§ WORK TASK
When you print the records, keep every line identical to the original.

§ TASK INPUT

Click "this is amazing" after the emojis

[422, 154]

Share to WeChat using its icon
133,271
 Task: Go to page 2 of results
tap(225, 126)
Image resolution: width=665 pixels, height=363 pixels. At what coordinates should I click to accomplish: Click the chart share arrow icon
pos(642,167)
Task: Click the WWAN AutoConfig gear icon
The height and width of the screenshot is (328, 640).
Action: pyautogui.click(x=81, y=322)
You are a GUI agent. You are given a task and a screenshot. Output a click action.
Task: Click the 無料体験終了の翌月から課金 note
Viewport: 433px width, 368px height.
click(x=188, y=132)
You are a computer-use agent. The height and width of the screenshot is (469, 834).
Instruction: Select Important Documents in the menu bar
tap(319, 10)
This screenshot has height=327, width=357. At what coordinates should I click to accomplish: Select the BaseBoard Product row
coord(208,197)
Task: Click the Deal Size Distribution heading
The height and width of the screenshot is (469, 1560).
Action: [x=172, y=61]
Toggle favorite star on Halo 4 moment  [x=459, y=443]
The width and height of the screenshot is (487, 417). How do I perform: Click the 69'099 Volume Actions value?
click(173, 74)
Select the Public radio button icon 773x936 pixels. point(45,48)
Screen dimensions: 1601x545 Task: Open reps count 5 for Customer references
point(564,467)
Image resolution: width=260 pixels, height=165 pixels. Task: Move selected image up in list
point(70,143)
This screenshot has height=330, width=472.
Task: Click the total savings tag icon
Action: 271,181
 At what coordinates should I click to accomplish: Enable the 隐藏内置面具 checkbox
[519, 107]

§ RESPONSE TO THE TASK
Click "this is amazing" after the emojis

[422, 154]

Share to WeChat using its icon
133,271
 Task: Go to page 2 of results
tap(225, 126)
Image resolution: width=665 pixels, height=363 pixels. At what coordinates should I click to accomplish: Click the chart share arrow icon
pos(642,167)
Task: Click the WWAN AutoConfig gear icon
The height and width of the screenshot is (328, 640).
Action: pyautogui.click(x=81, y=322)
You are a GUI agent. You are given a task and a screenshot. Output a click action.
Task: Click the 無料体験終了の翌月から課金 note
Viewport: 433px width, 368px height.
click(x=188, y=132)
You are a computer-use agent. The height and width of the screenshot is (469, 834).
Instruction: Select Important Documents in the menu bar
tap(319, 10)
This screenshot has height=327, width=357. At what coordinates should I click to accomplish: Select the BaseBoard Product row
coord(208,197)
Task: Click the Deal Size Distribution heading
The height and width of the screenshot is (469, 1560).
Action: [x=172, y=61]
Toggle favorite star on Halo 4 moment  [x=459, y=443]
The width and height of the screenshot is (487, 417). How do I perform: Click the 69'099 Volume Actions value?
click(173, 74)
Select the Public radio button icon 773x936 pixels. point(45,48)
Screen dimensions: 1601x545 Task: Open reps count 5 for Customer references
point(564,467)
Image resolution: width=260 pixels, height=165 pixels. Task: Move selected image up in list
point(70,143)
This screenshot has height=330, width=472.
Task: Click the total savings tag icon
Action: 271,181
 At what coordinates should I click to accomplish: Enable the 隐藏内置面具 checkbox
[519, 107]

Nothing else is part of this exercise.